The task: Reproduce the entries below word for word, beginning at the line that contains "This screenshot has width=641, height=340." and stopping after the line that contains "cursor is located at coordinates (22, 131).".

Supplied material:
++++++++

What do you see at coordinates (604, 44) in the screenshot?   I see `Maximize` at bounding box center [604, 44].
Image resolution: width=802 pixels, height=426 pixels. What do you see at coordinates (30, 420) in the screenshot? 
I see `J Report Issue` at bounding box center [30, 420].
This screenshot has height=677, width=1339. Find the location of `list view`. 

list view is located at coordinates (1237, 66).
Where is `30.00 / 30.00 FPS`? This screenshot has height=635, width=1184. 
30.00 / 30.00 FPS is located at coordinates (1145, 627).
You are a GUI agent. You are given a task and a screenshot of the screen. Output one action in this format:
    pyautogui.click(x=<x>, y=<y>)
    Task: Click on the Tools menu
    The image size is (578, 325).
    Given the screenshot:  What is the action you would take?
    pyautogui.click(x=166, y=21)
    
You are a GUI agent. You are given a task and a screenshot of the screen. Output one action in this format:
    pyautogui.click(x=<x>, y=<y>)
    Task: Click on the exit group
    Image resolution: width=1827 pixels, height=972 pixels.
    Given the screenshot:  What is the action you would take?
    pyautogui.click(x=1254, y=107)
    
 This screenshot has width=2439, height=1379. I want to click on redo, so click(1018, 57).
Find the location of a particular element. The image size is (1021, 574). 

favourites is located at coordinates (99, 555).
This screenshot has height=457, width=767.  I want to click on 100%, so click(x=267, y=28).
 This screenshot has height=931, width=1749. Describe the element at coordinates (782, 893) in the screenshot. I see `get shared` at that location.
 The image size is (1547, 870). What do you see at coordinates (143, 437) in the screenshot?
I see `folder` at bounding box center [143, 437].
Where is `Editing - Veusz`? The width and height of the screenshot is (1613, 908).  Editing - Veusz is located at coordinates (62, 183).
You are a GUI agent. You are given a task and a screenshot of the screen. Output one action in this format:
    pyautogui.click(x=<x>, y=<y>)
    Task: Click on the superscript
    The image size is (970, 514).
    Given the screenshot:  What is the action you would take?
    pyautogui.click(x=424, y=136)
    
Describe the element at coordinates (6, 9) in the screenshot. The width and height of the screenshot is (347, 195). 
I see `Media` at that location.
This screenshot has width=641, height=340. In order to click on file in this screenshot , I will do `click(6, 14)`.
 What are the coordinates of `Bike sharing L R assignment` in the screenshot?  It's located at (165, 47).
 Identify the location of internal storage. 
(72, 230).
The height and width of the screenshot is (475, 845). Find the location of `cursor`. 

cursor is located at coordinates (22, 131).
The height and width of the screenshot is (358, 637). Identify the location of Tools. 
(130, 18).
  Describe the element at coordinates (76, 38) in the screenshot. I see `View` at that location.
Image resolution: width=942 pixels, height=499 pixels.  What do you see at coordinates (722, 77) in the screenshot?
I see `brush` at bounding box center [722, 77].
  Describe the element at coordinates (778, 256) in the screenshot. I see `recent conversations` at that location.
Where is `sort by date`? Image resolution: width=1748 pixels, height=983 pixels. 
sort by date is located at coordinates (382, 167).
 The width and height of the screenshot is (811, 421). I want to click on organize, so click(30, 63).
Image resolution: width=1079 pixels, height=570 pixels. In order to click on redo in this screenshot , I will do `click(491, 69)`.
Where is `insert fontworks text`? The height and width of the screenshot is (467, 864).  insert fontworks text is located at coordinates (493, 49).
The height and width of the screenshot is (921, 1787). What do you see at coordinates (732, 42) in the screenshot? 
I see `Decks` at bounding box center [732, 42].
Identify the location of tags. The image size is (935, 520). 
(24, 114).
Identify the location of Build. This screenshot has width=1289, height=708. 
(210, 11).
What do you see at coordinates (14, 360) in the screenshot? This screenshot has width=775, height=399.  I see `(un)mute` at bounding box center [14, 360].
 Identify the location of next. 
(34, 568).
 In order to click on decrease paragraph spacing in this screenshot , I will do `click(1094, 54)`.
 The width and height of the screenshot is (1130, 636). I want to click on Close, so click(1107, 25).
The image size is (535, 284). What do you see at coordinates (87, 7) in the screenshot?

++++++++

Result of this task:
This screenshot has width=641, height=340. In order to click on file in this screenshot , I will do `click(6, 14)`.
 What are the coordinates of `Bike sharing L R assignment` in the screenshot?  It's located at (165, 47).
 Identify the location of internal storage. 
(72, 230).
The height and width of the screenshot is (475, 845). Find the location of `cursor`. 

cursor is located at coordinates (22, 131).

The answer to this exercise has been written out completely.